The Data will be processed for the time necessary for the purposes of the processing, but no longer than:

  1. for the purpose of initiating contact with the User – for the duration of the contact with the User or until the consent granted is withdrawn;
  2. for marketing purposes – until the User raises a legitimate objection to this form of processing;
  3. in order to fulfil the legal obligations incumbent on the Controller – for the period required by applicable law;

What are the entities to which the Controller transfers the Data?

  1. The Controller may transfer the Data to third parties, in particular:
    1. to the state authorities, to the extent required by applicable laws;
    2. companies operating the Controller ICT systems (i.e. hosting companies, IT service providers);
    3. to companies carrying out marketing activities on behalf of the Controller;
    4. to other entities with which the Controller collaborates to ensure the functioning of the Portal.
  2. The Portal may contain references (links) leading to sites managed by third parties (e.g. social networks). The processing of Data on such sites is carried out in accordance with the terms and conditions established by the third parties. The Controller assumes no responsibility for the processing of Data by such third parties.


Will the Data be transferred outside the EEA?

  1. The Controller may transfer the Data outside of the EEA, including to countries against which the European Commission has not issued a decision in accordance with Article 45(1) of the GDPR.
  2. The Controller will take the measures required by the GDPR to ensure an adequate level of protection for Data processed outside the EEA.


Does the Controller profile Users?

Users are not profiled.

Automated decision making

The Controller will not use the Data to make automated (i.e. without human intervention) decisions regarding Users.


Is the provision of the Data mandatory?

The provision of the Data is voluntary and is not required by law.

Modification of the Data

  1. The User has the right to:
    1. obtain information on the Data currently being processed;
    2. modify the Data;
    3. limit the scope of the Data processing;
    4. obtain the Data from the Controller for the purpose of its transfer to another controller.
  2. Users have the right to obtain a copy of the Data currently being processed. The Controller will provide the Data in electronic form, in a commonly used data storage format. At the request of a User, the Controller may transfer such stored data to another designated controller.

Withdrawal of consent to the Data processing

The User has the right to revoke any consent given for the processing of the Data.


The User, have the right to object at any time to the processing of the Data based on Article 6(1)(f) of the GDPR, including profiling.

Deletion of the Data

The Controller will delete the Data in the following circumstances:

  1. the Data is no longer necessary for the purposes for which it was collected or otherwise processed;
  2. the User to whom the Data refer, have withdrawn the consent on which the processing is based pursuant to Article 6(1)(a) of the GDPR and there is no other legal basis for the processing;
  3. a legitimate objection to the processing of the Data has been raised;
  4. the Data have been processed unlawfully;
  5. the Data must be deleted in order to comply with a legal obligation under European law or the law of a member state to which the Controller is subject.

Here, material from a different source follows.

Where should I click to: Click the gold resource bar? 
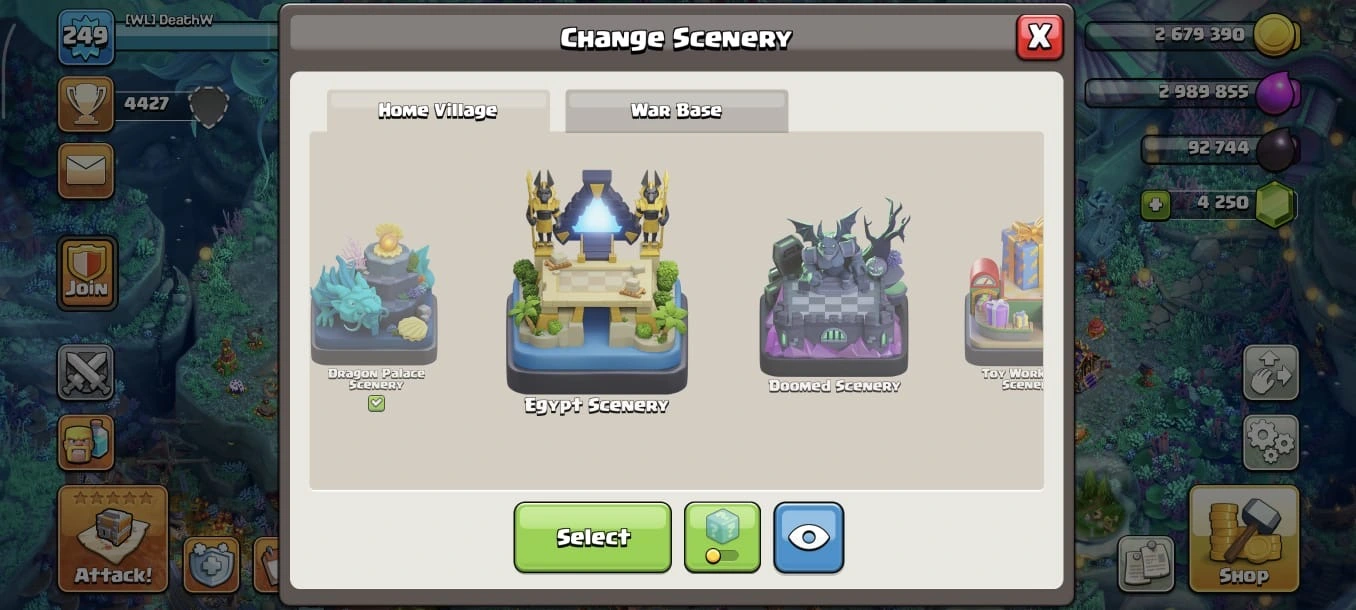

Complaints to the Controller and Data Protection Authorities

If the processing violates the provisions of the GDPR, the User may lodge a complaint with the Controller or with the supervisory authority – UODO.

Exercise of rights

The rights related to the processing of the Data may be exercised by contacting the Data Controller in the manner indicated in point II of the Privacy Policy.



  1. The Portal uses Cookies.
  2. The use of Cookies makes it possible to maintain the User’s preferences regarding the display of content on the Portal.
  3. Cookies are stored until the User leaves the Portal, closes the Internet browser or until they are deleted by the User.
  4. Web browsers allow specific rules to be set for saving and storing cookies. Each User can individually modify the settings of the browser used in order to determine individual rules for the storage of Cookies.